The public will eventually riot if another lockdown happens. Unfortunately thats just how people are. Im 50/50 on the situation, it’s a terrible situation and we hate being restricted and I haven’t been able to see my family. I still have to go to work and put myself and my husband at risk in a hospital full of covid patients. How does that make sense? And to top it all off I have to sit on a packed train and bus with dirty people standing so close to me just to get to and from work. But god forbid I see my family I would be breaking the rules. The joke is the government they haven’t really thought this through have they. But hopefully it will all be worth it soon. Fingers crossed as I don’t think many of us will last another year like this.

LunaHeather · 07/03/2021 12:42

@Piinkjuice

The public will eventually riot if another lockdown happens.
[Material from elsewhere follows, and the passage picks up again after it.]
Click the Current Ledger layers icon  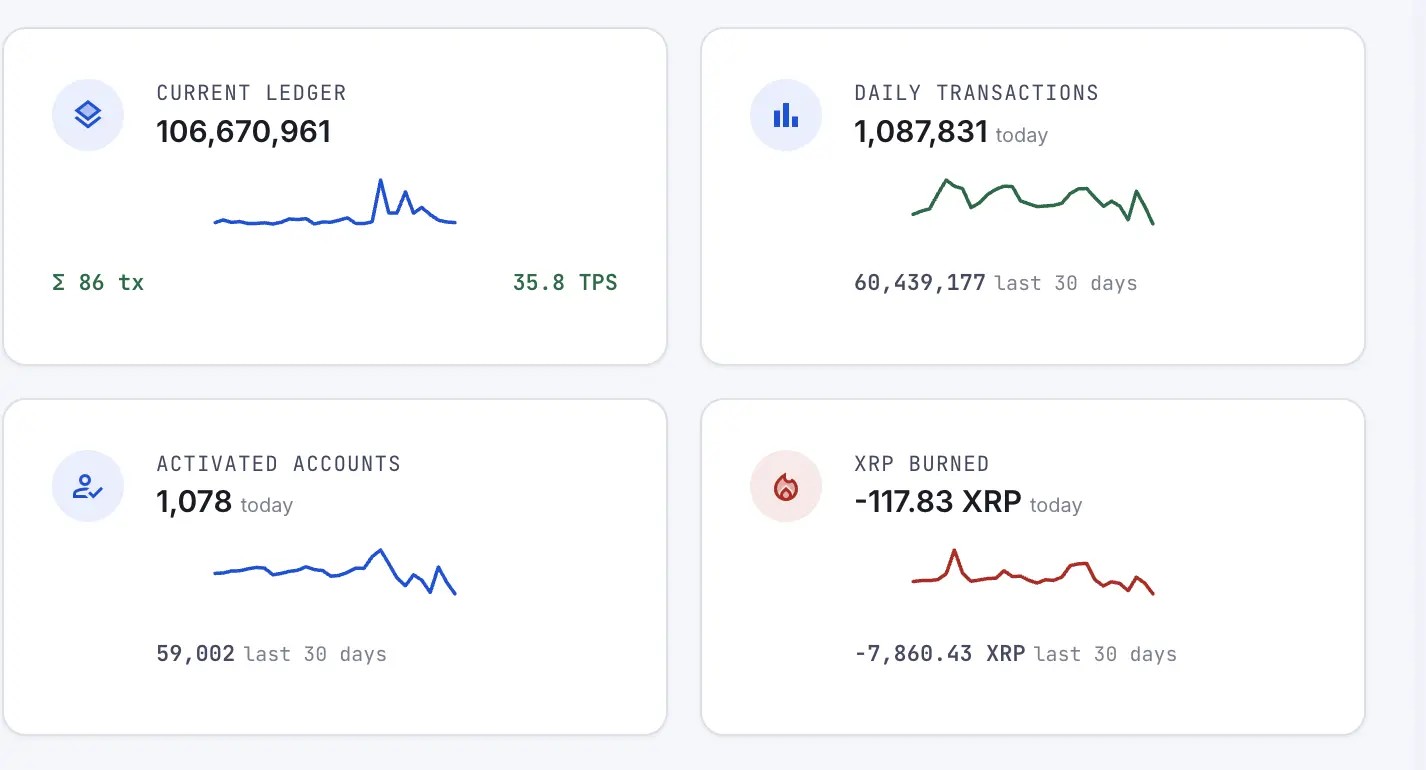click(x=88, y=115)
Unfortunately thats just how people are. Im 50/50 on the situation, it’s a terrible situation and we hate being restricted and I haven’t been able to see my family. I still have to go to work and put myself and my husband at risk in a hospital full of covid patients. How does that make sense? And to top it all off I have to sit on a packed train and bus with dirty people standing so close to me just to get to and from work. But god forbid I see my family I would be breaking the rules. The joke is the government they haven’t really thought this through have they. But hopefully it will all be worth it soon. Fingers crossed as I don’t think many of us will last another year like this.
No they won't.

We were laughed at for protesting in summer last year, or called Covidiots. I'd be delighted if people protested en masse but people like me have given up and accepted we are a tiny minority.

The Speaker of the House of Commons already suggested lockdowns for climate change. No one cares.
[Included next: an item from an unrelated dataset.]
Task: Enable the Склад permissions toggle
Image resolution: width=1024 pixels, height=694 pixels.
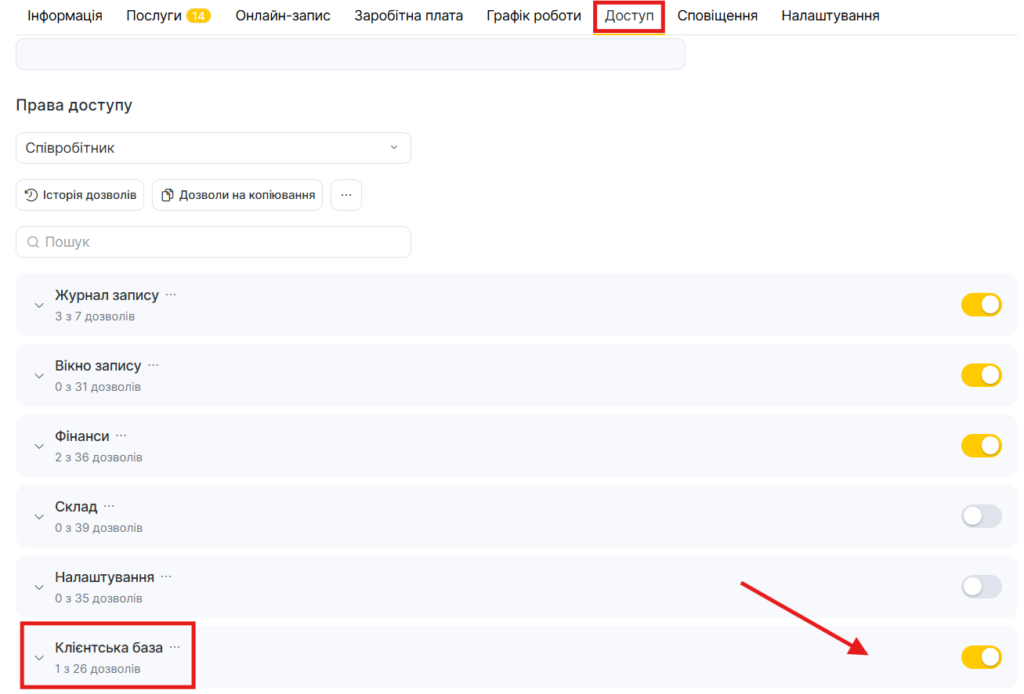Action: tap(980, 516)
DanaScully53 · 07/03/2021 12:47

I'm just counting down the days until 17th May when I can visit my mum indoors. Seems such a long time since we've had a cuppa and a natter. Hopefully nothing puts a delay on this date.

Donotfeedthebears · 07/03/2021 13:18

@DanaScully53

I'm just counting down the days until 17th May when I can visit my mum indoors. Seems such a long time since we've had a cuppa and a natter. Hopefully nothing puts a delay on this date.
Why wait until then? Why is 16th May too dangerous but the 17th is safe?
HermioneWeasley · 07/03/2021 13:25

It’s all such bollocks. Tens of millions vaccinated and I can’t see my mum until the end of may? Fuck off.

Delatron · 07/03/2021 13:29

Yes what exactly happens at the stroke of midnight on the 16th?

I thought we were supposed to be driven by data and not dates.

Donotfeedthebears · 07/03/2021 13:35

It’s also illegal to be drunk in a pub and illegal “to handle a salmon in suspicious circumstances”.